Universal 495: VSO ⇒ no Q positioned relative to a particular word in the sentence
- Original
- Question particles or affixes, when specified in position by reference to a particular word in the sentence, almost always follow that word. Such particles do not occur in languages with dominant order VSO.
- Standardized
- When the position of question particles or affixes is specified relative to a particular word in the sentence, they almost always follow that word.
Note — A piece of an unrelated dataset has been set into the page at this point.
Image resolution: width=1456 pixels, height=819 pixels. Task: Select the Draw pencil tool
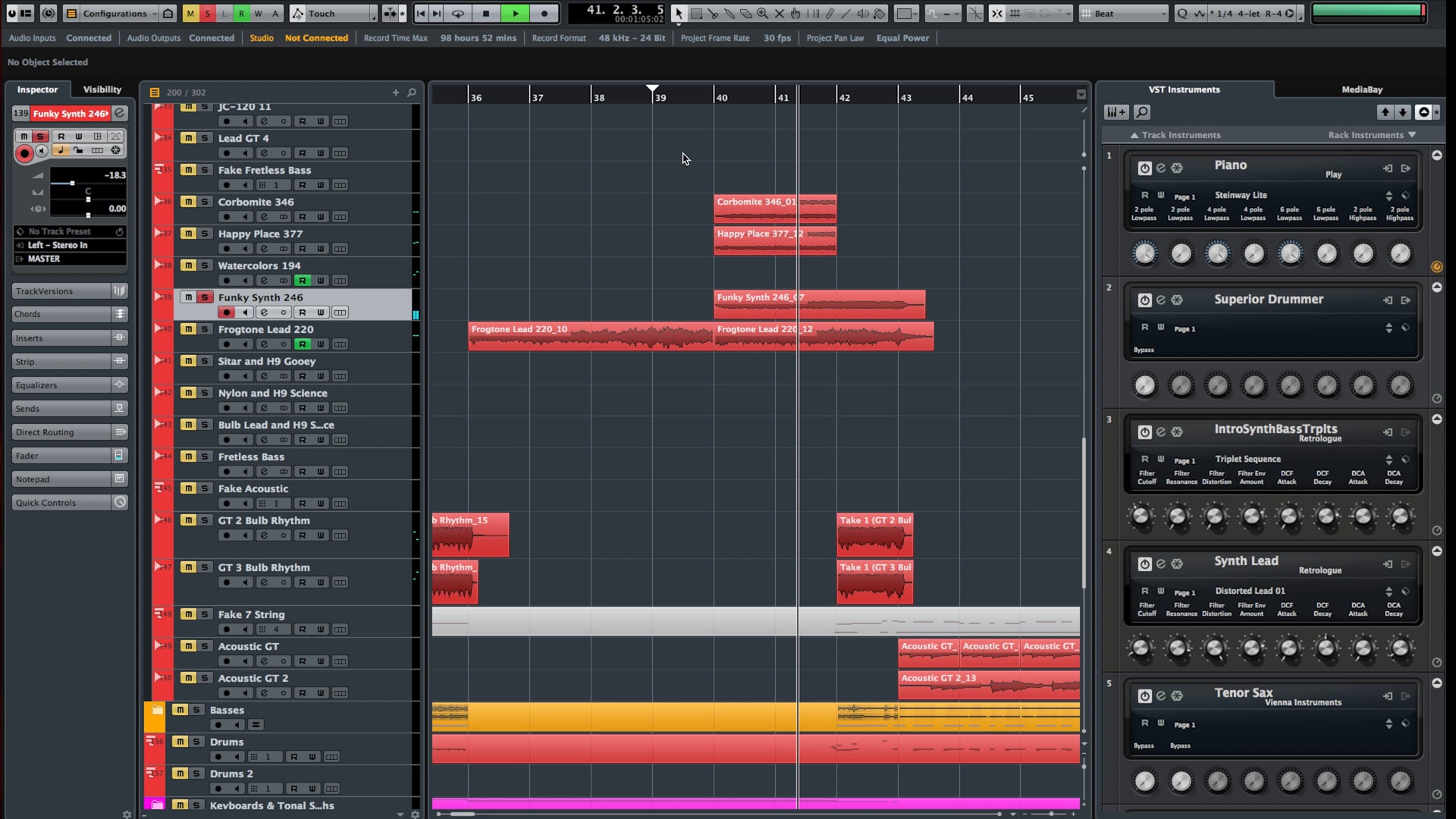tap(830, 14)
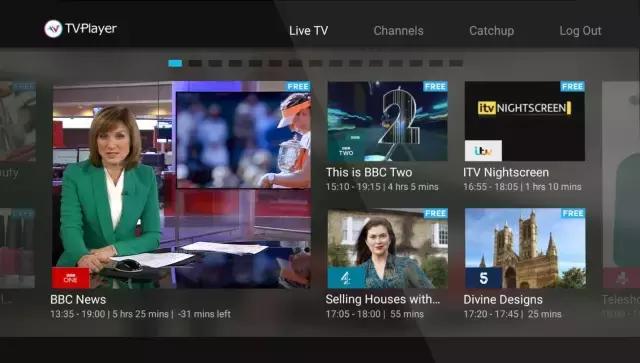Click the ITV channel logo
This screenshot has height=363, width=640.
pyautogui.click(x=483, y=151)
IF dominant order is VSO, THEN there are no such question particles or affixes.
- Keywords
- order, sentence type, interrogative, VSO, question marker
- Domain
- inflection, syntax
- Type
- implication
- Status
- achronic
- Quality
- statistical
- Basis
- 30 languages of Greenberg 1963 sample
- Source
- Greenberg 1963: 82, #10
- Counterexamples
- Coatzospan Mixtec (Oto-Manguean), which is VSO but has the Q particle suffixed to the constituent being questioned (Pickett 1983: 537).Agta (W. Malayo-Polynesian, Austronesian), Chontal (Hokan), Diola (Atlantic, Niger-Congo), Scottish Gaelic (Celtic, Indo-European) are all VSO and do make use of Q particles (Ultan 1978c: 232, who is not, however, very specific as to these Q particles being positioned relative to a particular word).